En tout cas, nous avons là, chez les lacaniens – presque tous – et chez de nombreux lévi-straussiens (fermement désavoués par Lévi-Strauss lui-même, il faut le préciser), un héritage idéologique et politique du structuralisme dont le moins qu’on puisse dire est qu’il se donne pour tâche de conserver l’ordre social et de s’opposer à l’innovation sociale et à l’invention culturelle et juridique. On voit qu’il y a eu et qu’il y a toujours une tendance du structuralisme (tendance assurément non nécessaire à la démarche structurale en général, mais cependant très marquée dans le champ de la psychanalyse, qui se donne explicitement pour but de montrer quelles sont les lois intangibles qui structurent l’accès de l’enfant au statut de sujet humain, mais beaucoup moins nettement, malgré l’exemple malencontreux que je viens de citer, dans le champ de l’ethnologie, qui se donne pour but d’étudier le fonctionnement des sociétés humaines et des structures qui régissent ce fonctionnement comme un jeu de différences et une série de transformations, et qui surtout évite – ou peut éviter – de se donner pour tâche de prescrire ce que doit être la vie dans les sociétés contemporaines ou d’essayer de les remettre dans le droit chemin quand elles s’écartent de ce que l’ethnologue a pu « observer » sur son terrain d’enquête), une tendance donc à figer le réel et l’imaginaire au nom du symbolique et de ses « règles ». Les théories que l’on a appelées un peu partout dans le monde, sauf en France où l’on n’emploie guère cette expression, « post-structuralistes » ont précisément voulu rompre, après 68, avec cette pensée de la transcendance du symbolique et avec l’impossibilité du changement qu’elle semble désireuse d’instaurer, pour s’intéresser au contraire à tout ce qui ressortit à l’irruption et à l’innovation. C’est une même pensée de l’événement et de l’arrivée de l’à-venir que l’on trouve chez Foucault, Derrida, Deleuze, Guattari, Barthes, Wittig… Dès lors, la théorie du sujet et de la subjectivité ne pouvait être ici que profondément anti-lacanienne. D’où l’intérêt porté par tous ces penseurs aux phénomènes minoritaires et aux singularités que la psychanalyse, notamment lacanienne, cherchait précisément à suturer et à arraisonner.

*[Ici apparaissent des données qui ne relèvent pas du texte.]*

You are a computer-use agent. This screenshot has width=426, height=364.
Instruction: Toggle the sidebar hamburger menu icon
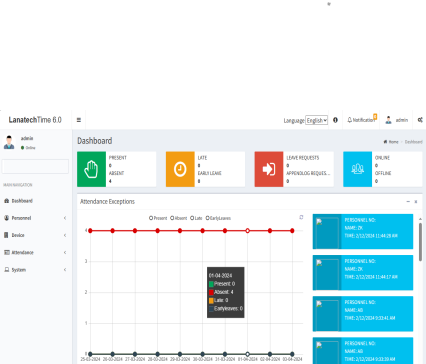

Vous allez me dire : nous sommes loin de la réflexion sur Fanon qui était annoncée dans le titre. Eh bien non. J’ai lu tout récemment – j’avoue que je ne connaissais pas ce texte –, lorsque est paru en français, il y a quelques mois, le livre d’Homi Bhabha Les Lieux de la culture2, les pages qu’il y consacre à Fanon. Et que le nom de Sartre soit à peine prononcé dans cet essai qui impose de façon dogmatique sur la pensée de Fanon dans Peau noire, masques blancs une grille de lecture lacanienne m’a semblé fort curieux, puisque, si Fanon cite Lacan, il est bien évident que tout son cadre de pensée est sartrien. Et il m’a semblé non seulement injuste, mais presque insupportable que l’on oublie à ce point combien Sartre a été attentif aux questions de la race et du racisme, à la question du colonialisme, à la question de l’exploitation et de la résistance à l’exploitation. Et non seulement il a manifesté très tôt son intérêt et son soutien dans ses écrits, mais il s’est engagé auprès des mouvements de pensée et d’action que le nom de Fanon pourrait symboliser, contribuant ainsi à destituer le sujet blanc de son statut de sujet universel, ce qui était une manière de penser le décentrement du sujet et l’hybridité des identités (puisque ce sont les thèmes que Bhabha entend mettre en avant) de façon assez radicale, de travailler à faire entendre la parole des Autres, de ceux que le monde occidental avait constitué comme ses Autres… Alors que Lacan n’a jamais parlé que du sujet européen blanc, ne s’est jamais préoccupé de savoir si les notions qu’il déployait pouvaient être valides pour d’autres cultures. Ce n’est tout de même pas à Lacan que Fanon a demandé, en 1961, de préfacer Les Damnés de la terre, l’idée en eût même été saugrenue, mais à Sartre, avec qui il discuta de ce livre pendant de longues heures à Rome. J’ai découvert tout récemment la lettre que Frantz Fanon adressa à François Maspero en 1961 pour le presser de demander à Sartre cette préface : « Dites-lui que chaque fois que je me mets à ma table, je pense à lui3. » Ce qui signifie également et surtout : je pense avec lui, c’est-à-dire en lien étroit avec ce qu’il a écrit.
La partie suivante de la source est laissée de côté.